Rewrite the records below with every "GUI agent" changed to "screen agent" and everything else left unchanged.

::::::::::

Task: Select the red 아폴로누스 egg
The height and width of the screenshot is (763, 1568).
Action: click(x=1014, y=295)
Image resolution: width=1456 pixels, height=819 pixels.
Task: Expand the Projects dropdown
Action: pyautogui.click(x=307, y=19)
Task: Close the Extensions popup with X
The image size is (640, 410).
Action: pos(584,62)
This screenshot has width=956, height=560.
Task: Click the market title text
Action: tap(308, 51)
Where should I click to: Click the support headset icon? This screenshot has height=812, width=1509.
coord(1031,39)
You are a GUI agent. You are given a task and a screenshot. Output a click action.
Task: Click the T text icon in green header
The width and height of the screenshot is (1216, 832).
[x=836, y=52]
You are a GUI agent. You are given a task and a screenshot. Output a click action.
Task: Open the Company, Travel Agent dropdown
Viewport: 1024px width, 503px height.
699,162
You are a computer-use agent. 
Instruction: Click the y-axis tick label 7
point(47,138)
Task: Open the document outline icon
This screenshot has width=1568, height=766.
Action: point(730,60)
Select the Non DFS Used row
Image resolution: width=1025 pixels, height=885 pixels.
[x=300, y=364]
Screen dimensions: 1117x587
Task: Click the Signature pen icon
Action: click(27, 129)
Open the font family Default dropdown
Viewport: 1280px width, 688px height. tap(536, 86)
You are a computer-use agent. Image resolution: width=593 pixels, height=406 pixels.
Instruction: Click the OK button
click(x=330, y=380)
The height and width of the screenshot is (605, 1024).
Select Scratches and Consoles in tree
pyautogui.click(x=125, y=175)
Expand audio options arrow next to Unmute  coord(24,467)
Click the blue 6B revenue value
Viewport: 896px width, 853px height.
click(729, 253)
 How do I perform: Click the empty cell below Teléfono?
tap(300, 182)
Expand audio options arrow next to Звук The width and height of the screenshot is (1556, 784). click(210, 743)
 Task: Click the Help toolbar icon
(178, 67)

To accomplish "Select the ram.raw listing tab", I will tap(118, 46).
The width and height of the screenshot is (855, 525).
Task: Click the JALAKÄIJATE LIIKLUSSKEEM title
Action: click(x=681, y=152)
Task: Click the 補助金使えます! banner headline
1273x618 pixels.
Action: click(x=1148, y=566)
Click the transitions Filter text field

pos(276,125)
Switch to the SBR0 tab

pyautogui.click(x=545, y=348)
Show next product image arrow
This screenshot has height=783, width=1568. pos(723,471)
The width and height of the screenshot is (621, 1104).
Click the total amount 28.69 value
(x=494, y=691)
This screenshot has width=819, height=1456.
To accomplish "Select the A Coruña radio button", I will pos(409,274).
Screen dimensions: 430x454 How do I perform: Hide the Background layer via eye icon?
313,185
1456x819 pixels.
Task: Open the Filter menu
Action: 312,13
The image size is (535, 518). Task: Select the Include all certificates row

::::::::::

> _TASK OUTPUT_
Task: Select the red 아폴로누스 egg
The height and width of the screenshot is (763, 1568).
Action: click(x=1014, y=295)
Image resolution: width=1456 pixels, height=819 pixels.
Task: Expand the Projects dropdown
Action: pyautogui.click(x=307, y=19)
Task: Close the Extensions popup with X
The image size is (640, 410).
Action: pos(584,62)
This screenshot has width=956, height=560.
Task: Click the market title text
Action: tap(308, 51)
Where should I click to: Click the support headset icon? This screenshot has height=812, width=1509.
coord(1031,39)
You are a screen agent. You are given a task and a screenshot. Output a click action.
Task: Click the T text icon in green header
The width and height of the screenshot is (1216, 832).
[x=836, y=52]
You are a screen agent. You are given a task and a screenshot. Output a click action.
Task: Open the Company, Travel Agent dropdown
Viewport: 1024px width, 503px height.
699,162
You are a computer-use agent. 
Instruction: Click the y-axis tick label 7
point(47,138)
Task: Open the document outline icon
This screenshot has width=1568, height=766.
Action: point(730,60)
Select the Non DFS Used row
Image resolution: width=1025 pixels, height=885 pixels.
[x=300, y=364]
Screen dimensions: 1117x587
Task: Click the Signature pen icon
Action: click(27, 129)
Open the font family Default dropdown
Viewport: 1280px width, 688px height. tap(536, 86)
You are a computer-use agent. Image resolution: width=593 pixels, height=406 pixels.
Instruction: Click the OK button
click(x=330, y=380)
The height and width of the screenshot is (605, 1024).
Select Scratches and Consoles in tree
pyautogui.click(x=125, y=175)
Expand audio options arrow next to Unmute  coord(24,467)
Click the blue 6B revenue value
Viewport: 896px width, 853px height.
click(729, 253)
 How do I perform: Click the empty cell below Teléfono?
tap(300, 182)
Expand audio options arrow next to Звук The width and height of the screenshot is (1556, 784). click(210, 743)
 Task: Click the Help toolbar icon
(178, 67)

To accomplish "Select the ram.raw listing tab", I will tap(118, 46).
The width and height of the screenshot is (855, 525).
Task: Click the JALAKÄIJATE LIIKLUSSKEEM title
Action: click(x=681, y=152)
Task: Click the 補助金使えます! banner headline
1273x618 pixels.
Action: click(x=1148, y=566)
Click the transitions Filter text field

pos(276,125)
Switch to the SBR0 tab

pyautogui.click(x=545, y=348)
Show next product image arrow
This screenshot has height=783, width=1568. pos(723,471)
The width and height of the screenshot is (621, 1104).
Click the total amount 28.69 value
(x=494, y=691)
This screenshot has width=819, height=1456.
To accomplish "Select the A Coruña radio button", I will pos(409,274).
Screen dimensions: 430x454 How do I perform: Hide the Background layer via eye icon?
313,185
1456x819 pixels.
Task: Open the Filter menu
Action: 312,13
The image size is (535, 518). Task: Select the Include all certificates row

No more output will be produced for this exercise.